(What you have to do)
Copy out every one of the records below word for word, keeping each line as it appears.

(Stored data)
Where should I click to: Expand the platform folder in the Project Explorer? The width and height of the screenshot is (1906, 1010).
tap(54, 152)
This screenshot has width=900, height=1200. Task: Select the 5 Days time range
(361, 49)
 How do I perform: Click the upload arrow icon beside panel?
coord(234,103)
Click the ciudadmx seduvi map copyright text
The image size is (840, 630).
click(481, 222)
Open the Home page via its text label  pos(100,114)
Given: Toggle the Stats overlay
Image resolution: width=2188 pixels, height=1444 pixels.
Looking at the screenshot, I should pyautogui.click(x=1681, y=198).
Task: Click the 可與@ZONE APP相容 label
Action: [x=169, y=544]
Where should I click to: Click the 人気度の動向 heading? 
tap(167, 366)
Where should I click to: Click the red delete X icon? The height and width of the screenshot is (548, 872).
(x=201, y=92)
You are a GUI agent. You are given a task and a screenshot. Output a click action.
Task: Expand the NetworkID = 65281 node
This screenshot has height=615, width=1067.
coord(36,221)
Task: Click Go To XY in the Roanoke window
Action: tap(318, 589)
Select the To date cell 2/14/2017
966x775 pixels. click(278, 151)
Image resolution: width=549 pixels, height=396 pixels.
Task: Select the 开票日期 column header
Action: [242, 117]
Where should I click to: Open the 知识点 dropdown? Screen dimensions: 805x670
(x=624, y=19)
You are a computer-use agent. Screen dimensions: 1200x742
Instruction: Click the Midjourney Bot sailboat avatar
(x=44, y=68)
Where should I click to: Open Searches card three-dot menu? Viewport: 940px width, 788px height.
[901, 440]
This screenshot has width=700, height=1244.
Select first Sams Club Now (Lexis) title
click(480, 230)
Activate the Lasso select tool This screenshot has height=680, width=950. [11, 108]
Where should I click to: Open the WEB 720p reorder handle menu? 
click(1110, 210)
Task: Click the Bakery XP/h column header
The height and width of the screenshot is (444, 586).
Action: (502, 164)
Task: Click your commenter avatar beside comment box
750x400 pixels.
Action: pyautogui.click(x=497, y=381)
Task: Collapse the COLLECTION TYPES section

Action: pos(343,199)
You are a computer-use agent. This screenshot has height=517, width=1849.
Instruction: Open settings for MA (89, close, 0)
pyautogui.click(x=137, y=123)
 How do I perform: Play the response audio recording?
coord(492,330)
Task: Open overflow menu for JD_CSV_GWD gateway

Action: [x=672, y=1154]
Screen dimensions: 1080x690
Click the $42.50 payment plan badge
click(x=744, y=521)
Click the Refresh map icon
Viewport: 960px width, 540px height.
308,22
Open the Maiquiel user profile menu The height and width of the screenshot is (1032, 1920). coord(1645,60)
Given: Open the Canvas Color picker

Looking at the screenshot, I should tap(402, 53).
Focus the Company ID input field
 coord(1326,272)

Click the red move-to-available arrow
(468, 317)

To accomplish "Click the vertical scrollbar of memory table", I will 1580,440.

(Solved exercise)
Where should I click to: Expand the platform folder in the Project Explorer? The width and height of the screenshot is (1906, 1010).
tap(54, 152)
This screenshot has width=900, height=1200. Task: Select the 5 Days time range
(361, 49)
 How do I perform: Click the upload arrow icon beside panel?
coord(234,103)
Click the ciudadmx seduvi map copyright text
The image size is (840, 630).
click(481, 222)
Open the Home page via its text label  pos(100,114)
Given: Toggle the Stats overlay
Image resolution: width=2188 pixels, height=1444 pixels.
Looking at the screenshot, I should pyautogui.click(x=1681, y=198).
Task: Click the 可與@ZONE APP相容 label
Action: [x=169, y=544]
Where should I click to: Click the 人気度の動向 heading? 
tap(167, 366)
Where should I click to: Click the red delete X icon? The height and width of the screenshot is (548, 872).
(x=201, y=92)
You are a GUI agent. You are given a task and a screenshot. Output a click action.
Task: Expand the NetworkID = 65281 node
This screenshot has height=615, width=1067.
coord(36,221)
Task: Click Go To XY in the Roanoke window
Action: tap(318, 589)
Select the To date cell 2/14/2017
966x775 pixels. click(278, 151)
Image resolution: width=549 pixels, height=396 pixels.
Task: Select the 开票日期 column header
Action: [242, 117]
Where should I click to: Open the 知识点 dropdown? Screen dimensions: 805x670
(x=624, y=19)
You are a computer-use agent. Screen dimensions: 1200x742
Instruction: Click the Midjourney Bot sailboat avatar
(x=44, y=68)
Where should I click to: Open Searches card three-dot menu? Viewport: 940px width, 788px height.
[901, 440]
This screenshot has width=700, height=1244.
Select first Sams Club Now (Lexis) title
click(480, 230)
Activate the Lasso select tool This screenshot has height=680, width=950. [11, 108]
Where should I click to: Open the WEB 720p reorder handle menu? 
click(1110, 210)
Task: Click the Bakery XP/h column header
The height and width of the screenshot is (444, 586).
Action: (502, 164)
Task: Click your commenter avatar beside comment box
750x400 pixels.
Action: pyautogui.click(x=497, y=381)
Task: Collapse the COLLECTION TYPES section

Action: pos(343,199)
You are a computer-use agent. This screenshot has height=517, width=1849.
Instruction: Open settings for MA (89, close, 0)
pyautogui.click(x=137, y=123)
 How do I perform: Play the response audio recording?
coord(492,330)
Task: Open overflow menu for JD_CSV_GWD gateway

Action: [x=672, y=1154]
Screen dimensions: 1080x690
Click the $42.50 payment plan badge
click(x=744, y=521)
Click the Refresh map icon
Viewport: 960px width, 540px height.
308,22
Open the Maiquiel user profile menu The height and width of the screenshot is (1032, 1920). coord(1645,60)
Given: Open the Canvas Color picker

Looking at the screenshot, I should tap(402, 53).
Focus the Company ID input field
 coord(1326,272)

Click the red move-to-available arrow
(468, 317)

To accomplish "Click the vertical scrollbar of memory table", I will 1580,440.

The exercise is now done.